If you can possibly arrange your program to either count something or communicate at any particular time, that is what you need to do and if you can do that, then it follows that you do not need interrupts in the first place.

Ok I will take the serial commands out of the interrupts, set my variables to volitile, and question my use of interrupts all together. About the decoupling cap in my power supply, I am using two 12v sealed led acid batteries powering the motors and driver alone would I need a cap, could there really be that much noise in that circuit? What about the hall effect sensor? Could the magnets in the motor be causing such a large jump in the click count? or is there something else happening?

If you suspect you have an electrical problem such as an overload or noise on the circuit caused by the motors, you can investigate by disconnecting the wires to the motors (leave the sketch the same) and see whether the problems stop. That would give you an idea whether it was genuinely an electrical problem, or some other logical fault in your sketch or hardware circuit.

am using two 12v sealed led acid batteries powering the motors and driver alone would I need a cap, could there really be that much noise in that circuit?

You have a motor, and a big one at that, what can generate more interference than a motor?

what can generate more interference than a motor?

A spark gap? :D

I have two thing to your project.

On on the motor and battery:

  • How much current do your motor draw when runing?
  • How much current do your motor draw when it stalls?
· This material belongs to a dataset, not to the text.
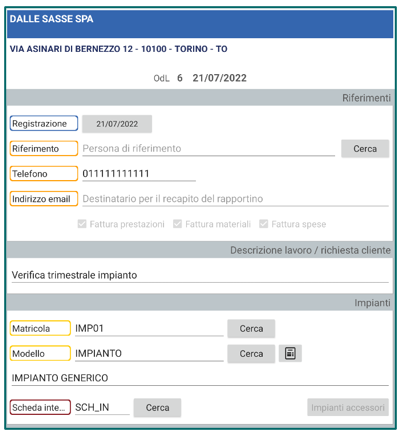Focus the Persona di riferimento field

click(x=208, y=149)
My bet is that the Sabertooth motorcontroller is too small for your motors.

On one your Hall Effect sensor and magnet: What does a motor run? is it magnets? You have only one point in your encoder right now, how accurate do you thing you can drive your motors with one point in the encoder?

Have you tried just to run your motors without your encoders?

I would also drive your arduino from a different battery than you motors.